A system called Transport Layer Security (TLS) helps to do this, and after testing the latest version, researchers at Royal Holloway, University of London have mathematically proven that it is doing its job. The results are outlined in a paper entitled Tag Size Does Matter: Attacks and Proofs for the TLS Record Protocol, which will be presented at a week-long conference in Korea, which starts today (Monday 5 December).
One of these researchers, Professor Kenny Paterson from the Information Security Group (ISG) at Royal Holloway, University of London, said: “Because of our analysis of TLS version 1.2, we can now have higher confidence that the data we share online will be kept safe, secure and private”.

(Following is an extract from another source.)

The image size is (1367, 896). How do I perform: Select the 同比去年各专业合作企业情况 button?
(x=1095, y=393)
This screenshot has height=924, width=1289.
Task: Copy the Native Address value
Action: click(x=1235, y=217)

As web users, we may not have heard of TLS. When your web browser says ‘https’, rather than ‘http’, this is when the TLS system comes into play. TLS encrypts the messages as they are sent across the Internet, keeping our personal data safe from attackers.
However, the researchers did find a new vulnerability in the latest version of the TLS system.
Professor Paterson explains: “There is still scope for a ‘distinguishing attack’ against TLS 1.2, where an attacker could tell whether a user has sent a ‘yes’ or a ‘no’ during a transaction, for example.
“This kind of attack is usually considered a bit theoretical, but it can point to more serious underlying security issues.
“Fortunately, in the TLS case, this attack should never arise in practice. TLS uses something called a Message Authentication Code (MAC) tag to help provide security, and for our attack to work, we would need the MAC tag to be small. In short, our work proves that size does matter!”
Professor Paterson concluded: “In 2002, TLS 1.0 came under fire after researchers found a distinguishing attack against the system. In September 2011, the same basic idea was used to mount a much more serious attack against TLS 1.0, under the colourful name of the BEAST attack. So now the industry is finally getting ready to make the switch to TLS 1.2. We can have higher confidence in this latest version of TLS because of our work”.
The group of researchers, which also includes Professor Tom Ristenpart, University of Madison Wisconsin and Professor Tom Shrimpton, Portland State University, will present the findings of their research to an audience at the AsiaCrypt Conference in Korea.